2020-05-24 10:16:29 | 新型コロナウイルス(疫学他)
上海のCOVID-19コホートの詳細な解析です。326名から臨床・疫学データを取得し、重症度に応じてasymptomatic(n=5, 発熱、呼吸症状、画像所見ともなし), mild(n=293, 発熱および肺炎の画像所見あり), severe(n=12, 呼吸苦、24-48時間以内の肺炎像増悪あり), critical(n=16, ARDSのため補助換気必要)グループに分類しています。112例についてはシーケンスデータを解析し、9種類のprotein coding regionsにおいて66のsynonymous mutation(アミノ酸置換なし)と103のnonsynonymous mutation(アミノ酸置換あり)を見出しています。ゲノム情報から、ウイルスは大きくclade I, clade IIの2グループに分類されることがわかりました。コホートにはこれら2つが混在していましたが、武漢海鮮市場との明確な接触歴がある6例はclade Iに分類されました。Clade I, IIおよび様々な変異を有するウイルス間で重症度や臨床像などに差はありませんでした。
5例では明らかな臨床像も画像所見も呈さなかったにもかかわらずウイルスの排出が認められました。臨床検査上最も顕著な特徴は、進行性のリンパ球減少でした。CD3+ T細胞に最も影響があり、CD4+, CD8+ T細胞にも同様の傾向を認めました。興味深いのはこのような影響はasymptomatic群も含めてすべてのグループで見られたことです。一方B細胞についてはcriticalグループでのみ減少がありました。
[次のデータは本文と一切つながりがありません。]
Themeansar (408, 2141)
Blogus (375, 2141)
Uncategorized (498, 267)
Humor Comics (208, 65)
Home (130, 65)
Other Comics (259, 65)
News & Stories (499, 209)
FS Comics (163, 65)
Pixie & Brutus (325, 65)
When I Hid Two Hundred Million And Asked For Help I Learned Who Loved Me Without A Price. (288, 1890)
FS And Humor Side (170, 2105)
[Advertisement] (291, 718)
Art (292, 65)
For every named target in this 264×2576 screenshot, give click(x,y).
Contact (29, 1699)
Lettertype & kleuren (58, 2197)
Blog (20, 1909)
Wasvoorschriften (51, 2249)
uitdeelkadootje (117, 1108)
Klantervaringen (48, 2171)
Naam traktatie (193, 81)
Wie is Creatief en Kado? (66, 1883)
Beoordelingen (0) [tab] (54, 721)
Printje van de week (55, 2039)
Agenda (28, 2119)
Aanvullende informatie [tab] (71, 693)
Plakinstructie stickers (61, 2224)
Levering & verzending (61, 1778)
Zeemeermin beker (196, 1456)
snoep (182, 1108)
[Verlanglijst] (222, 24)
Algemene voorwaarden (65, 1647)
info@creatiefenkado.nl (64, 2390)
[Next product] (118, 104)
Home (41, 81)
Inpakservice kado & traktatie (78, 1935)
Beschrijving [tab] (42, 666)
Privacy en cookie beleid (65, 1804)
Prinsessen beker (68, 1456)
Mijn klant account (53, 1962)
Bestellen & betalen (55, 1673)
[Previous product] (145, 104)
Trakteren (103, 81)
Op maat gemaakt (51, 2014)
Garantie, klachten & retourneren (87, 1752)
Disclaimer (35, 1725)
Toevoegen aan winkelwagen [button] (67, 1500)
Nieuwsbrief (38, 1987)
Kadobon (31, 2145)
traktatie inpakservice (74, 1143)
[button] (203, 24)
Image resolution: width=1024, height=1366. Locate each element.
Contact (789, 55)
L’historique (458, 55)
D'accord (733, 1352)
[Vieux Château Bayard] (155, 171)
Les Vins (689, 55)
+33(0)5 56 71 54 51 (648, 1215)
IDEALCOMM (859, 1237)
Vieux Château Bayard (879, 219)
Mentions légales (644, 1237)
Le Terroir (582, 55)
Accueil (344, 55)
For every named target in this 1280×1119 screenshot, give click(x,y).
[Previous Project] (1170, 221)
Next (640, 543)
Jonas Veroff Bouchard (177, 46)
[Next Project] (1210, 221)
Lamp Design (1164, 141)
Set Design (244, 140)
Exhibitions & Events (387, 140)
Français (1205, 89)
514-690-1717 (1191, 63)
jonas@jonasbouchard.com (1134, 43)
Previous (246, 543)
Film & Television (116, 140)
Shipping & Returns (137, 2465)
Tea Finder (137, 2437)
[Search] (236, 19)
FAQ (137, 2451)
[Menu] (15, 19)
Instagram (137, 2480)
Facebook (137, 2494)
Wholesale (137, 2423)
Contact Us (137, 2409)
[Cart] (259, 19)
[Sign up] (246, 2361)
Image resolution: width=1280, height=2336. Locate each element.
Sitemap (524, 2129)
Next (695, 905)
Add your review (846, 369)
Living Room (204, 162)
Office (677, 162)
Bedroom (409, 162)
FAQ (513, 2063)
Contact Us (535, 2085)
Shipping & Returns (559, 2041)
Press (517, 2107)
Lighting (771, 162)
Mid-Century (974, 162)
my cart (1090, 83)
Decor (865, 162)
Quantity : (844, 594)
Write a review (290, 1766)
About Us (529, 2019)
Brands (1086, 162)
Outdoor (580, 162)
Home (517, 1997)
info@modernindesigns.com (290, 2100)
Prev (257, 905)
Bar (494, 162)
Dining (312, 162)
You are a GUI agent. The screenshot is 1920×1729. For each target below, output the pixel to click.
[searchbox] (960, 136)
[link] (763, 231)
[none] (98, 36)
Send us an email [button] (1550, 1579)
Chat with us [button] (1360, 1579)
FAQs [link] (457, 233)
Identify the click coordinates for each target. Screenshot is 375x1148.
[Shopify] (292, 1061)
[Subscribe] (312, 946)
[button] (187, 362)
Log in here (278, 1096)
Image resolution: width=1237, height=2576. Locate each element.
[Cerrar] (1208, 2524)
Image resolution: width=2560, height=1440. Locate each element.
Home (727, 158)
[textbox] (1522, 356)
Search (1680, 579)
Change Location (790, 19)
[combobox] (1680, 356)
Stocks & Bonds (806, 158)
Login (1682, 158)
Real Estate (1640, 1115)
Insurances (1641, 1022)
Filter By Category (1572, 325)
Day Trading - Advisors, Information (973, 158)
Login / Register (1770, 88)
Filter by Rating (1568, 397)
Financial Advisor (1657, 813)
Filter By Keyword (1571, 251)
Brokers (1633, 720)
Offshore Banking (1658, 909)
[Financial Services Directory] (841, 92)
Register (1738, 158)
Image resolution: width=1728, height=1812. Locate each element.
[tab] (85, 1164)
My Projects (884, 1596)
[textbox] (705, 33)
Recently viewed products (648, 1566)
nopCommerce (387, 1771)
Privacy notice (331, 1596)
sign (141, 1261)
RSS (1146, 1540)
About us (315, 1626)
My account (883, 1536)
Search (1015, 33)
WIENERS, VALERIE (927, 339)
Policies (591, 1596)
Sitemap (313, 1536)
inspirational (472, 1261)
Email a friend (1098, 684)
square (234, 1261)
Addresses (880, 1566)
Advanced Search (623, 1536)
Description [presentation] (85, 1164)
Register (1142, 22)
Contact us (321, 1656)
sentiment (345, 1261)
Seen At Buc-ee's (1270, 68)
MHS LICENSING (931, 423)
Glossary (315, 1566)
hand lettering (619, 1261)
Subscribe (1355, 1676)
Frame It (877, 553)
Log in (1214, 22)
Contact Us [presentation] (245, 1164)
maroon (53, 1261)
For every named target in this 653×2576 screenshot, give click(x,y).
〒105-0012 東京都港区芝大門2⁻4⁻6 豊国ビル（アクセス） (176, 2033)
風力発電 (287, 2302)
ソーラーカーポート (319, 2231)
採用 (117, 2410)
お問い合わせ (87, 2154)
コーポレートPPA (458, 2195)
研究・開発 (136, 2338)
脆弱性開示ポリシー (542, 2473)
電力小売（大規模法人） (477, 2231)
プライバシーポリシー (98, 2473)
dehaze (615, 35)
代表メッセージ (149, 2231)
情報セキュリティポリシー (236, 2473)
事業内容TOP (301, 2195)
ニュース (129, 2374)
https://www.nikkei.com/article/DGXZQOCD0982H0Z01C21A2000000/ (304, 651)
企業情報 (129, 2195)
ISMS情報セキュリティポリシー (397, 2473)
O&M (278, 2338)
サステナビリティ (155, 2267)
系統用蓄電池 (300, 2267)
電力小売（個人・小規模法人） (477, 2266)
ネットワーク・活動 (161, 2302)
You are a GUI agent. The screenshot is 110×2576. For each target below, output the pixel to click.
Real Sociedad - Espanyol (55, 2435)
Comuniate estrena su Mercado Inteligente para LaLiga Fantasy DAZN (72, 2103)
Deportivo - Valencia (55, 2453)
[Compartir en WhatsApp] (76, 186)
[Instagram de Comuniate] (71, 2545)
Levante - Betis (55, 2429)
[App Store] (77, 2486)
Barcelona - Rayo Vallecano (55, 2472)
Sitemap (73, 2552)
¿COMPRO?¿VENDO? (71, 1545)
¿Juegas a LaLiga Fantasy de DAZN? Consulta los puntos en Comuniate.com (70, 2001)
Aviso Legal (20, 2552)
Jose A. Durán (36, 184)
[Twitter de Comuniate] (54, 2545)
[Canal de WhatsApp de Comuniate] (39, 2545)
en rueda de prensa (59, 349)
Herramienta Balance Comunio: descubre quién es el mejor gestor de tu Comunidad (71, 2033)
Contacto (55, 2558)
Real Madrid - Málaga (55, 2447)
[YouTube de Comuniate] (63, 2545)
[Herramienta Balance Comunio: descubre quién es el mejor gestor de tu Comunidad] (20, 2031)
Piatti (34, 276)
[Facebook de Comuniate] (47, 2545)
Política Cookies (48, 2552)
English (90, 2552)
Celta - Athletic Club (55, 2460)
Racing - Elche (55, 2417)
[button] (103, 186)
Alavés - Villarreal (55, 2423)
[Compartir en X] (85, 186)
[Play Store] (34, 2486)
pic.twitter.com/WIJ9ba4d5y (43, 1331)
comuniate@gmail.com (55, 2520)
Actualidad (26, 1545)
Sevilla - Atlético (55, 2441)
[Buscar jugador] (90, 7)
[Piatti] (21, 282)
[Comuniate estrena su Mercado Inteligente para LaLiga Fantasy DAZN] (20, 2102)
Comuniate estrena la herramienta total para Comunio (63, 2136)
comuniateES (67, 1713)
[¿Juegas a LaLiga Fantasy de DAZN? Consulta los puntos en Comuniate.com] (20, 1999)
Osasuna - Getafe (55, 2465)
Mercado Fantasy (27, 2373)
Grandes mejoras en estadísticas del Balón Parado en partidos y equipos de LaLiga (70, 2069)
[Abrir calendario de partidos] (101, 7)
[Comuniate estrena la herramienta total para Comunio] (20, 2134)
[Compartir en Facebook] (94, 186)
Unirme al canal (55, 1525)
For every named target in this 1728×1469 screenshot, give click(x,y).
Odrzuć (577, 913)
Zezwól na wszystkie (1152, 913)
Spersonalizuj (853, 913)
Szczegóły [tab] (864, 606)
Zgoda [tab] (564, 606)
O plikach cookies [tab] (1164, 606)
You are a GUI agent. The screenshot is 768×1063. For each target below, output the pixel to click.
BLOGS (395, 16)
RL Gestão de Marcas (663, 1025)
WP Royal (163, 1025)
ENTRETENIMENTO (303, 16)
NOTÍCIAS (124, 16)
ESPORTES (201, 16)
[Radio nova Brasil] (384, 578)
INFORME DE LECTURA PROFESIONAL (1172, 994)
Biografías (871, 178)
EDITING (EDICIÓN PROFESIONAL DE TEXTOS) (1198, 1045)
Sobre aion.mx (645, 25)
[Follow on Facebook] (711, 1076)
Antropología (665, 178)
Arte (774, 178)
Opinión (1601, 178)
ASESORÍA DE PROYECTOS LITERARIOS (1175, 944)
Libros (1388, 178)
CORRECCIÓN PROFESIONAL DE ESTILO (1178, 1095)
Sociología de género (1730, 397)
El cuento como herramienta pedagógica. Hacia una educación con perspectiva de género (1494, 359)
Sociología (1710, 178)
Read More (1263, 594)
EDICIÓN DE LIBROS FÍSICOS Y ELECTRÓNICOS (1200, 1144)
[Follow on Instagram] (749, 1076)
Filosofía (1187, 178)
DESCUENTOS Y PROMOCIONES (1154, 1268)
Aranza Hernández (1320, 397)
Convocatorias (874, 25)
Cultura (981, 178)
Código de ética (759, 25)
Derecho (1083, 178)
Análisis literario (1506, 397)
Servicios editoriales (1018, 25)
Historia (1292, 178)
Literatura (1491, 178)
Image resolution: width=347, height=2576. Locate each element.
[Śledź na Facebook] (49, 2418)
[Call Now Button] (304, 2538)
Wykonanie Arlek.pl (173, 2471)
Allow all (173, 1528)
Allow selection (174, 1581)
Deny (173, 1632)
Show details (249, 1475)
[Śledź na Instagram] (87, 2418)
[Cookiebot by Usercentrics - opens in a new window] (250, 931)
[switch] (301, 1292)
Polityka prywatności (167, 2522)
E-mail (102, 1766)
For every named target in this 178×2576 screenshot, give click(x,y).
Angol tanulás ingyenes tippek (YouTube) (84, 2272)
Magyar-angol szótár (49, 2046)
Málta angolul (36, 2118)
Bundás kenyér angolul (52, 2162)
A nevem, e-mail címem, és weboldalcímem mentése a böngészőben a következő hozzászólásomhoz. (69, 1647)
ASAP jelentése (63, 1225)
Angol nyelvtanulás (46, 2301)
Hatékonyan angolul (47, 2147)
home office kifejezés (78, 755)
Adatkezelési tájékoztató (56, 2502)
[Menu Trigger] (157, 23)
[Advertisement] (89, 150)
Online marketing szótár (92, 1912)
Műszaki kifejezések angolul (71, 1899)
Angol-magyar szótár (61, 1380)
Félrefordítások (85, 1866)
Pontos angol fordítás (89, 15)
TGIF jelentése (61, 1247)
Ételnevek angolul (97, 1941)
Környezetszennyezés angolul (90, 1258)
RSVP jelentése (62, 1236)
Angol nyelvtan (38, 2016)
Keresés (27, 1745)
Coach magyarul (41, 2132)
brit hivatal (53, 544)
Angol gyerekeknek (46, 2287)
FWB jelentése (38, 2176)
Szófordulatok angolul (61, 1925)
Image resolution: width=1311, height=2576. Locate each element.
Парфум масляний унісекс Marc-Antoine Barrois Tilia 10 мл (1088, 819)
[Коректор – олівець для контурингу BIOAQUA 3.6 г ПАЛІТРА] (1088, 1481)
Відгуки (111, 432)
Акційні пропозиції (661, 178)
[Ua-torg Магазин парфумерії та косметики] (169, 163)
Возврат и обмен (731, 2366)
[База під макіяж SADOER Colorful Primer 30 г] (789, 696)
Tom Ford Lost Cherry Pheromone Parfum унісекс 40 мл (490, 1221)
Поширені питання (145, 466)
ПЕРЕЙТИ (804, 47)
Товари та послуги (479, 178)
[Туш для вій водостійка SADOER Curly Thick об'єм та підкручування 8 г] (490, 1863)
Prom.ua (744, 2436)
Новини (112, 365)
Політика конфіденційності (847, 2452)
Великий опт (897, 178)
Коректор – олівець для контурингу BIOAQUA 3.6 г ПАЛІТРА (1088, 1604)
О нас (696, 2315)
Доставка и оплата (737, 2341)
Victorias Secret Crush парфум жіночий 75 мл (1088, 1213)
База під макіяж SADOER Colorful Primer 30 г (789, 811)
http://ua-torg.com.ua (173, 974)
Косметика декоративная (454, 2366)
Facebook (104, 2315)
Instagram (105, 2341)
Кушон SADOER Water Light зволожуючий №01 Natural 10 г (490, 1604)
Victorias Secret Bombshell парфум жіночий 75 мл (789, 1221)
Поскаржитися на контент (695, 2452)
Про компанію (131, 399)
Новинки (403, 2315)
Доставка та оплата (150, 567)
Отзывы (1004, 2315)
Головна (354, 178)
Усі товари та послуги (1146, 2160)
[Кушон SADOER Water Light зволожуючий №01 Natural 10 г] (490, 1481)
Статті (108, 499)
重症化するに伴ってCD3 + T細胞は段階的に減少し、CD4+, CD8+ T細胞にも同様の傾向がありましたが、NK細胞にはそのような傾向は見られませんでした。
単変量解析では年齢、入院時のリンパ球数、併存症、性別が最も重症度と関係しており、多変量解析では年齢、リンパ球減少が独立したリスク因子でした。
入院時の血清中サイトカインについては、IL-6, IL-8が最も変化しておりリンパ球数と逆相関を示しました。また発症後6-10日における最高IL-6レベルはcriticalグループで有意に高値でした。16日―20日の最高IL-8レベルも同様でした。
大体のところでこれまでの情報と大きな違いはなさそうですが、ゲノムの変異が症状には関連しないことを明確に示した点、T細胞の変化が無症状群にも見られること、IL-6, IL-8レベルと重症度との関連を示した点などが重要かと思います。